___ Extract ___
Yes, I'll drop the test and name the argument parent to make it
clear for readers.


Ian

2021-06-12 01:26:46

by Al Viro

[permalink] [raw]
Subject: Re: [PATCH v6 4/7] kernfs: switch kernfs to use an rwsem

On Wed, Jun 09, 2021 at 04:50:52PM +0800, Ian Kent wrote:
> The kernfs global lock restricts the ability to perform kernfs node
> lookup operations in parallel during path walks.
>
> Change the kernfs mutex to an rwsem so that, when opportunity arises,
> node searches can be done in parallel with path walk lookups.

> diff --git a/fs/kernfs/symlink.c b/fs/kernfs/symlink.c
> index 5432883d819f2..c8f8e41b84110 100644
> --- a/fs/kernfs/symlink.c
> +++ b/fs/kernfs/symlink.c
> @@ -116,9 +116,9 @@ static int kernfs_getlink(struct inode *inode, char *path)
> struct kernfs_node *target = kn->symlink.target_kn;
> int error;
>
> - mutex_lock(&kernfs_mutex);
> + down_read(&kernfs_rwsem);
> error = kernfs_get_target_path(parent, target, path);
> - mutex_unlock(&kernfs_mutex);
> + up_read(&kernfs_rwsem);

Unrelated to this patchset, two notes from reading through that area:
1) parent is fetched outside of rwsem. Unstable, IOW.
2) kernfs_get_target_path() is an atrocity. On *any* symlink you
get an arseload of ../ (up to kernfs root), followed by into whatever
directory we want. Even if the target is in the same directory.
Think what happens if you mount --bind a subtree that contains both the
symlink and its destination. And try to follow that symlink.
It really ought to generate the minimal relative pathname.
And it's not hard to do:
calculate the depth of source
calculate the depth of destination
walk up from the deeper one until we get to the depth of the
shallower one.
walk up from both in tandem until two paths converge.
Now we have the LCA of those nodes and can use the to generate the relative
pathname.

2021-06-12 01:48:50

by Al Viro

[permalink] [raw]
Subject: Re: [PATCH v6 5/7] kernfs: use i_lock to protect concurrent inode updates

On Wed, Jun 09, 2021 at 04:51:22PM +0800, Ian Kent wrote:
> The inode operations .permission() and .getattr() use the kernfs node
> write lock but all that's needed is to keep the rb tree stable while
> updating the inode attributes as well as protecting the update itself
> against concurrent changes.

Huh? Where does it access the rbtree at all? Confused...

> diff --git a/fs/kernfs/inode.c b/fs/kernfs/inode.c
> index 3b01e9e61f14e..6728ecd81eb37 100644
> --- a/fs/kernfs/inode.c
> +++ b/fs/kernfs/inode.c
> @@ -172,6 +172,7 @@ static void kernfs_refresh_inode(struct kernfs_node *kn, struct inode *inode)
> {
> struct kernfs_iattrs *attrs = kn->iattr;
>
> + spin_lock(&inode->i_lock);
> inode->i_mode = kn->mode;
> if (attrs)
> /*
> @@ -182,6 +183,7 @@ static void kernfs_refresh_inode(struct kernfs_node *kn, struct inode *inode)
___ Supplied records ___
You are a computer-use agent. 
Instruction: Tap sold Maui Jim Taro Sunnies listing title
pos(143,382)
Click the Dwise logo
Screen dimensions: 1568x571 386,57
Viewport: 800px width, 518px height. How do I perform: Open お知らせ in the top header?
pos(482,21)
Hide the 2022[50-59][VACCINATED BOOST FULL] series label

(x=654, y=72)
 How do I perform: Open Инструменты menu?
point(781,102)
___
___ Supplied records ___
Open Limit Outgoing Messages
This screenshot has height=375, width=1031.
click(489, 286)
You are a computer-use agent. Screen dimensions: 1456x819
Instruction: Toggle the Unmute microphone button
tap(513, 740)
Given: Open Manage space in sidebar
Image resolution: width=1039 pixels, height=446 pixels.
___
(Work to do):
[A] Write out the part of the kernfs thread that begins at the words "2) kernfs_get_target_path() is" and stops after the words "the same directory.".
[B] In the kernfs thread, what does Al Viro say kernfs_get_target_path() ought to generate?
[C] Summarize the kernfs thread in three sentences.

(Answers to the exercises):
[A]
2) kernfs_get_target_path() is an atrocity. On *any* symlink you
get an arseload of ../ (up to kernfs root), followed by into whatever
directory we want. Even if the target is in the same directory.

[B] The minimal relative pathname.

[C] Al Viro replies to Ian Kent's patch switching the kernfs mutex to an rwsem so node searches can run in parallel with path walk lookups. He notes that parent is fetched outside the rwsem. He also says kernfs_get_target_path() produces ../ up to the kernfs root on any symlink, proposes generating the minimal relative pathname from the nodes' depths and common ancestor, and, on the next patch, questions where the inode operations access the rbtree at all.